_Work instructions_
Write the next part of the account of Kate Jackson's 1929 death at Limeslade, starting right after its final sentence.

On the cold Monday night of February 4th, 1929, the quiet clifftop bungalow colony of Limeslade, above the Mumbles on Swansea Bay in Wales, was shattered by a scream. Minutes later, forty-three-year-old Kate Jackson lay outside her back door with devastating head injuries. Within six days she would be dead, and a century later her case—nicknamed the Limeslade Mystery or Madame X Mystery—remains one of Wales’s most intriguing unsolved murders.
Born Kate Atkinson in Lancashire in 1885, she reinvented herself repeatedly. In London she styled herself “Mollie le Grys” and lived with a man named Leopold le Grys; later she claimed exotic origins and even told her husband she was the popular novelist Ethel M. Dell. In 1919 she married Thomas (Tom) Jackson, a war veteran and fishmonger. The couple eventually adopted a daughter and, around 1927, moved to a small, isolated bungalow on Plunch Lane in Limeslade. Neighbors knew her as “Kate,” but intimates still called her “Mollie.”
Behind the new name was a secret income. Since 1914, after a minor collision on Charing Cross Road blossomed into an affair, Kate had extracted money from George Harrison, a union official who embezzled funds to pay her. When Harrison was prosecuted in 1927 for stealing £19,000, the press and police shielded Kate’s identity as “Madame X”—the mystery woman at the heart of the scandal. The payments explained the couple’s relatively comfortable lifestyle and, perhaps, Kate’s growing fear of being exposed.
On February 4th, 1929, Kate returned from the Tivoli Cinema with her neighbor Olive Dimick. After saying goodnight, Olive heard a cry and rushed back to find Kate crumpled near the back door, bleeding heavily, while Tom bent over her. Neighbors gathered, a doctor was called, and Kate—drifting in and out of consciousness—murmured a single puzzling word several times: “gorse.” X-rays would show a fractured skull and at least nine separate head wounds. Police noted broken glass in a pool of blood by the door.

Items listed in a dataset
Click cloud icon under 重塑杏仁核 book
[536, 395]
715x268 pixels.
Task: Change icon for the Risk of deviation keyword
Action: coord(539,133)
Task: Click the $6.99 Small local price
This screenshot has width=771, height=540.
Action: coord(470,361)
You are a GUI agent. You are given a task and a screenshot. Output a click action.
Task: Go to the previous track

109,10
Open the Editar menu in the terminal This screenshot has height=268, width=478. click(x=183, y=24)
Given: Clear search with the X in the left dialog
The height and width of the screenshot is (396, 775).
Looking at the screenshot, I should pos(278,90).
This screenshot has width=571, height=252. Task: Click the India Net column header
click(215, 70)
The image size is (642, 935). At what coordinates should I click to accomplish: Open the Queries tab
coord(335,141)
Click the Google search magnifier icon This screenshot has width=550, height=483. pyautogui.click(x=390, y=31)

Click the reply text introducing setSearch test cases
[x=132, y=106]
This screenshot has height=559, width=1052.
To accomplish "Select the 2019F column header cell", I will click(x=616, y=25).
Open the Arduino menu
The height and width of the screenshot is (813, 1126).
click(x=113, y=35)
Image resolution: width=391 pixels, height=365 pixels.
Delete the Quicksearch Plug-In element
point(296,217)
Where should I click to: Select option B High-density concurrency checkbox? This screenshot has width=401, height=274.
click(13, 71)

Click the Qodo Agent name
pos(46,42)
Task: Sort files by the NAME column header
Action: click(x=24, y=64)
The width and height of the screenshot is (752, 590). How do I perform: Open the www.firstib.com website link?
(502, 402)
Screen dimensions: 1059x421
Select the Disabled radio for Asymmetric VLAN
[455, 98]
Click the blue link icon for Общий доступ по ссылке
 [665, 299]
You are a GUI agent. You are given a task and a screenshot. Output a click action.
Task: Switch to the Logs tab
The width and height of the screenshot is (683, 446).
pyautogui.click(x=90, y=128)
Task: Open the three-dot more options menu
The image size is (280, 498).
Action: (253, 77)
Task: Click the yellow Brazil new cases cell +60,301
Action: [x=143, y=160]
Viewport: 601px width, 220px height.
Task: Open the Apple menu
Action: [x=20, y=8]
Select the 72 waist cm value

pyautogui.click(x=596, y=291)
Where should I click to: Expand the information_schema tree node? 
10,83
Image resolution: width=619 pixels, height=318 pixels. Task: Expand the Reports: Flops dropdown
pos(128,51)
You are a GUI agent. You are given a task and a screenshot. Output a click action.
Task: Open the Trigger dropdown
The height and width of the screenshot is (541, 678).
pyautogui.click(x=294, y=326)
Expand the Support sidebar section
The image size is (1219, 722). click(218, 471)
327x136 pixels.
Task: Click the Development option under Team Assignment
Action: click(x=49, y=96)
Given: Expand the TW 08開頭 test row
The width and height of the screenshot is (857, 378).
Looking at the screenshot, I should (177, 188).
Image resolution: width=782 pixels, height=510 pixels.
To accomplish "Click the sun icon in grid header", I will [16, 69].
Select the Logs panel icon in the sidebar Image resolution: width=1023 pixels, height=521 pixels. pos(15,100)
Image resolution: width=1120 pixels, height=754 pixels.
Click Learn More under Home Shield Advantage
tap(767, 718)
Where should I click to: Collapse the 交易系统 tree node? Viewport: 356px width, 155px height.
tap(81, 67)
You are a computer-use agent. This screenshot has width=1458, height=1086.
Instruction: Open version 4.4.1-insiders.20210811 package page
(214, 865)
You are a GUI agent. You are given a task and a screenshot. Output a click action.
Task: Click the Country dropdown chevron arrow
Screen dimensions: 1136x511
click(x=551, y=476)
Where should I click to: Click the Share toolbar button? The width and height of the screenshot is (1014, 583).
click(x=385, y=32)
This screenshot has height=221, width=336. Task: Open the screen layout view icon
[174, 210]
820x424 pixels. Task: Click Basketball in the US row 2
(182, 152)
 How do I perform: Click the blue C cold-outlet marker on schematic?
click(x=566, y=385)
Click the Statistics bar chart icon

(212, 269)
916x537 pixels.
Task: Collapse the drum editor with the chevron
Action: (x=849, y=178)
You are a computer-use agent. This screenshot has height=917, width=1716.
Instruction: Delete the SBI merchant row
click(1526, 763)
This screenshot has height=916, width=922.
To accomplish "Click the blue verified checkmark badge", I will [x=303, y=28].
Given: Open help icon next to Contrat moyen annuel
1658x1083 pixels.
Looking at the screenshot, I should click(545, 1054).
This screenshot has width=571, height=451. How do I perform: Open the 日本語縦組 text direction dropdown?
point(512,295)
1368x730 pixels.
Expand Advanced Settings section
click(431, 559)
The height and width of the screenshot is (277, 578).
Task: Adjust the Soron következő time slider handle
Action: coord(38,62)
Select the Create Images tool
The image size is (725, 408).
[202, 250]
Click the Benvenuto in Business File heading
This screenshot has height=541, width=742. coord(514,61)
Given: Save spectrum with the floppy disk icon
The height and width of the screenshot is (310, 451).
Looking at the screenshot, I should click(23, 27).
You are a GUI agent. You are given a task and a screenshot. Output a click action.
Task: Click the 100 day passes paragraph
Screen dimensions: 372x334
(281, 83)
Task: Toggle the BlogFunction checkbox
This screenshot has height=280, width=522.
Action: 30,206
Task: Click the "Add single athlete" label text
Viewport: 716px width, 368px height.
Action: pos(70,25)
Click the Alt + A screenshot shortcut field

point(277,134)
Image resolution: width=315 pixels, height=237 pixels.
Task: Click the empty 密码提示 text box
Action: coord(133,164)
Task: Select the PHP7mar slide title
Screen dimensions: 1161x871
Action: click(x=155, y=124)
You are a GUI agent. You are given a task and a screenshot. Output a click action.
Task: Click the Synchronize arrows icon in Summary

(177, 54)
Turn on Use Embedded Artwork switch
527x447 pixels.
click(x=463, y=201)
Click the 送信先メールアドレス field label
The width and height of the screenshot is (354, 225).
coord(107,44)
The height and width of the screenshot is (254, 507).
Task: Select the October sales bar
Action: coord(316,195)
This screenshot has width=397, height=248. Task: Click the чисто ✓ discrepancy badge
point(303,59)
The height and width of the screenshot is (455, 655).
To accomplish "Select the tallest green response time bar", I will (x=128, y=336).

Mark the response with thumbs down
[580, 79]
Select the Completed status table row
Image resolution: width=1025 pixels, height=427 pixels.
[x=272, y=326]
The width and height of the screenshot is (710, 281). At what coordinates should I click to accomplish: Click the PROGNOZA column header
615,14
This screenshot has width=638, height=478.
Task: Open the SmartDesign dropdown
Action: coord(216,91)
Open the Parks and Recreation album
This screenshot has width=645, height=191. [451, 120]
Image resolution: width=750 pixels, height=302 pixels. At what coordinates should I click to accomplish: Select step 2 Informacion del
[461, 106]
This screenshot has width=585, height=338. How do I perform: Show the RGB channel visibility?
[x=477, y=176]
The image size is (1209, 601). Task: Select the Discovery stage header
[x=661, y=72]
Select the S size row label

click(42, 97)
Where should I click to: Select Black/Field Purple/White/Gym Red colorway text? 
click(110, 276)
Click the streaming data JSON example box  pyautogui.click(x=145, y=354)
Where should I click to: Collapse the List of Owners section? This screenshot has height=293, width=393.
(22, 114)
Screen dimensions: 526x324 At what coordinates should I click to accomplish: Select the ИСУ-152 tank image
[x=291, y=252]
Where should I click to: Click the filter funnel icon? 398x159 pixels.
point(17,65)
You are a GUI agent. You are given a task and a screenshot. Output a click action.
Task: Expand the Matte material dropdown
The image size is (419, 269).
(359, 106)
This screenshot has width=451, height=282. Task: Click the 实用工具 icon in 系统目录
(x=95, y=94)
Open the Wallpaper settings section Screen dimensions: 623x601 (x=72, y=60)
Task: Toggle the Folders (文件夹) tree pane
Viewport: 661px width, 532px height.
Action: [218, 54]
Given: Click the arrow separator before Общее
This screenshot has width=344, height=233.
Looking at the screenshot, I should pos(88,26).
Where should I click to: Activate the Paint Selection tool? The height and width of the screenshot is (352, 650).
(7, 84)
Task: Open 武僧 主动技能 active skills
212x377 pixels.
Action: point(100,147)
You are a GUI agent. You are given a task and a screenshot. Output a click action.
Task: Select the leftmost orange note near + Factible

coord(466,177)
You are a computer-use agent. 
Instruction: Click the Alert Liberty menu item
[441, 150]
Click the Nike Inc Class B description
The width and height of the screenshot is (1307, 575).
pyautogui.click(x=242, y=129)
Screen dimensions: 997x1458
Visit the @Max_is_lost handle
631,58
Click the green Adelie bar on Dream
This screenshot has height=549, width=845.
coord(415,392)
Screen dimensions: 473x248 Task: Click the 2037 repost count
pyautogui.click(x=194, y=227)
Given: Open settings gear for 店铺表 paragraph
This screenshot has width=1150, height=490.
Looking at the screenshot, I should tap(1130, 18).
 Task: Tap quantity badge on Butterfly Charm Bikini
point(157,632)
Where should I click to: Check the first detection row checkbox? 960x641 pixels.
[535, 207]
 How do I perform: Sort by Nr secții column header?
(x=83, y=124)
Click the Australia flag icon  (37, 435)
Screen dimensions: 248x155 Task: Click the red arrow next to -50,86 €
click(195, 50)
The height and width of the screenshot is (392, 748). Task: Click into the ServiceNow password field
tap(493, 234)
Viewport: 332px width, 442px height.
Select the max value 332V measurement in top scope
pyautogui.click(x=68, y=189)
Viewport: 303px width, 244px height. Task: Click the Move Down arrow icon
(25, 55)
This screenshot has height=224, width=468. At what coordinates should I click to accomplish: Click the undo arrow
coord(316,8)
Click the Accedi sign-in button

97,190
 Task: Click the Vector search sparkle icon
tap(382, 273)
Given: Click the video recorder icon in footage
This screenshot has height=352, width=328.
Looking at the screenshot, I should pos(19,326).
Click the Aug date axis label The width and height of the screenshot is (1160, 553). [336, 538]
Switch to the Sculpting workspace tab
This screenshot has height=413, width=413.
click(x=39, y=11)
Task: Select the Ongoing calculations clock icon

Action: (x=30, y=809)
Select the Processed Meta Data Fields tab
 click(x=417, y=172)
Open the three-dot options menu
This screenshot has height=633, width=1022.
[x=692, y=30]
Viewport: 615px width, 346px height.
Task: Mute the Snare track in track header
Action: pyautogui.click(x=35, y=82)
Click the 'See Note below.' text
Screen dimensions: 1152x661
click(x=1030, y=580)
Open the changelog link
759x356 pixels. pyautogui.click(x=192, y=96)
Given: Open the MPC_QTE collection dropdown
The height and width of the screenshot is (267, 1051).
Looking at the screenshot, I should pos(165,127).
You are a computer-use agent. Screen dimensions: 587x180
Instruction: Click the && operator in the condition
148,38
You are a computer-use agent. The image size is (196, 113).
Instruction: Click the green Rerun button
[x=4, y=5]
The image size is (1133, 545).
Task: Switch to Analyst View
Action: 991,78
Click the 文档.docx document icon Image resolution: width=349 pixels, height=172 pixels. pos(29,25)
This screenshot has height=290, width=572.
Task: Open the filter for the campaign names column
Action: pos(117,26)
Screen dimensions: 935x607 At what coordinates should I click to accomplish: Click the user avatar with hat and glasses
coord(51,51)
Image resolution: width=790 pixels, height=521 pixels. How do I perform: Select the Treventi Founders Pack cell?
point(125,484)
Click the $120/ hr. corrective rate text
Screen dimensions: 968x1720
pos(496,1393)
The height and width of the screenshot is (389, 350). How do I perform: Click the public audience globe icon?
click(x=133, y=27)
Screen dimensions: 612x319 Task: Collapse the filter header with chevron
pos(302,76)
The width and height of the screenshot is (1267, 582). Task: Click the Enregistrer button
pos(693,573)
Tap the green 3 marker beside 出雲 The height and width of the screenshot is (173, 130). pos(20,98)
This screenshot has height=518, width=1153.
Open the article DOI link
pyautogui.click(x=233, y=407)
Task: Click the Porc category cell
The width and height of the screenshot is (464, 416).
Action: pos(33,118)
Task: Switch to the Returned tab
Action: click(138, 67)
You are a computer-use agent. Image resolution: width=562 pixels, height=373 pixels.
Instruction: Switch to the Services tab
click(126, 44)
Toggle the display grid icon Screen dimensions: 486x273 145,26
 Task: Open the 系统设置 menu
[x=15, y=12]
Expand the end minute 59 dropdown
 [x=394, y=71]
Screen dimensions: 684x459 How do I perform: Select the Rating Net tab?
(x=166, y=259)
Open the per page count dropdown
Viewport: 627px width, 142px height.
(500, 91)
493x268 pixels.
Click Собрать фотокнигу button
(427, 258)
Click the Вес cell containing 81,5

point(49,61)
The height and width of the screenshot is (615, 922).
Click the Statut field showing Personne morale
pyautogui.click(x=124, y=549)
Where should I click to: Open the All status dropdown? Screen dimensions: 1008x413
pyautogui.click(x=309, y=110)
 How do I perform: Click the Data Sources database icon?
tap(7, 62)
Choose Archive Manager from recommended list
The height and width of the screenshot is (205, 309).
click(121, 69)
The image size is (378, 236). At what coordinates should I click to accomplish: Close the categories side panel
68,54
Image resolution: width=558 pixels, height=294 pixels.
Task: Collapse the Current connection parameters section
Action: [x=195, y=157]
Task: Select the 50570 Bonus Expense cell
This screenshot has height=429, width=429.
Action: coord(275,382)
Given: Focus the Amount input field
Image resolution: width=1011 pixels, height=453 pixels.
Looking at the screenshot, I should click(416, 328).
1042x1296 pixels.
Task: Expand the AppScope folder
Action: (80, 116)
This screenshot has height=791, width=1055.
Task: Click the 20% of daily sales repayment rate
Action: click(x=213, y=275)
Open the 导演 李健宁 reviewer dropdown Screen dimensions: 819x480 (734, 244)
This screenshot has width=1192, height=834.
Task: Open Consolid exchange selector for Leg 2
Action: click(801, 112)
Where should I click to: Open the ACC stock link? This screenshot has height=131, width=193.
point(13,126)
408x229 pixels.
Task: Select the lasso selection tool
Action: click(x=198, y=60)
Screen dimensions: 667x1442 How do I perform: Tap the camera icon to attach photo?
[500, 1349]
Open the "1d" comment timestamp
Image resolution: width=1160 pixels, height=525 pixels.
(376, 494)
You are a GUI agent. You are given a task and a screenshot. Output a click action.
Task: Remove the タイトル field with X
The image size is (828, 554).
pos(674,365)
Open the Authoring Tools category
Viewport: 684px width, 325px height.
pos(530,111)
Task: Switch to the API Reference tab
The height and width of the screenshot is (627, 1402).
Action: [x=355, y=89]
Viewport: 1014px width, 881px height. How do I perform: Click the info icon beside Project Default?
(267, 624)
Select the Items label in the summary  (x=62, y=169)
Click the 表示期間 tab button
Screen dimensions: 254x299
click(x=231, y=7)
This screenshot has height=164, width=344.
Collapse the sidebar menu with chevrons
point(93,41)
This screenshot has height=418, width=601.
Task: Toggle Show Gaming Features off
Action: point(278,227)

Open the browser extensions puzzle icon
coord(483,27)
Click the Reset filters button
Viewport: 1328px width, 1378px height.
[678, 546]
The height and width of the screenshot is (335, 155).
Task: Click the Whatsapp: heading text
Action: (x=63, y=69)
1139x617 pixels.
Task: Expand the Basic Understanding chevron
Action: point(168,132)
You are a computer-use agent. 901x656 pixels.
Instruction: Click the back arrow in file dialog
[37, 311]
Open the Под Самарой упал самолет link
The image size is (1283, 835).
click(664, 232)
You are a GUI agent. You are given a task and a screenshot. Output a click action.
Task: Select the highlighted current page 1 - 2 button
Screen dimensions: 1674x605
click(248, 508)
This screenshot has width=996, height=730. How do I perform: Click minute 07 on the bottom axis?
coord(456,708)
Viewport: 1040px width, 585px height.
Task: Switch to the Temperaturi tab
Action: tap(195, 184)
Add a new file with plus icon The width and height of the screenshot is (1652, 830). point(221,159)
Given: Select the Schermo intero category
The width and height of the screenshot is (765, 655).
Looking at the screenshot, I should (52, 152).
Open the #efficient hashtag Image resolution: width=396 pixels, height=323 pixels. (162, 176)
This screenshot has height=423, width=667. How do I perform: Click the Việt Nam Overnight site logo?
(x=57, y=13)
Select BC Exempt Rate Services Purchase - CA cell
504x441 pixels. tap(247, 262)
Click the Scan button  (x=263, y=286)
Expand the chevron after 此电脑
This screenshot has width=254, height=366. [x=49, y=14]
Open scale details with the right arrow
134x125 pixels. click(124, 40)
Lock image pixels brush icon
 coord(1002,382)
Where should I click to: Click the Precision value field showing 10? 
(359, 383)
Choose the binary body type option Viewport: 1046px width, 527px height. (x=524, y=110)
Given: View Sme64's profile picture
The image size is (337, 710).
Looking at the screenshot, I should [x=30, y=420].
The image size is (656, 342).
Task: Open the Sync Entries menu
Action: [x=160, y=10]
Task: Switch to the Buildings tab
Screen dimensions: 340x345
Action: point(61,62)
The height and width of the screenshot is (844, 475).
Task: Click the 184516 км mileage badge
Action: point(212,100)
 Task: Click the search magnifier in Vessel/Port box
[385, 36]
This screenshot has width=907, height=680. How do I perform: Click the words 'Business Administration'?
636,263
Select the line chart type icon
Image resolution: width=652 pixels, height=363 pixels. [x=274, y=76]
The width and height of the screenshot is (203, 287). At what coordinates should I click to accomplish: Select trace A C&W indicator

_Result below_
Kate was taken to Swansea General Hospital under police guard in the hope she might identify her attacker. She briefly rallied on February 9th, but her answers yielded nothing useful. She died the next day of heart failure brought on by the trauma. The killing site—an exposed lane of scattered bungalows above Limeslade Bay—fed a sense that a stranger might have been lying in wait, but firm evidence was thin.
Suspicion quickly focused on the victim’s husband, Tom Jackson. A tire iron was found concealed in the kitchen, and some of Tom’s behavior on the night of the attack—initially declining help, slow to contact police—seemed strangely casual given the severity of his wife’s injuries. Yet investigators struggled to connect him to the assault or to establish a motive that benefited him. In July 1929, at the Swansea (Glamorgan) Assizes, Tom was acquitted of murder, prompting a noisy reaction in court and general public outrage.
Theories still abound about who killed Kate Jackson. The prosecution failed to show how Tom profited from Kate’s death; if anything, her secret allowance propped up their lifestyle. The tire iron, though suspicious, never definitively tied him to the attack.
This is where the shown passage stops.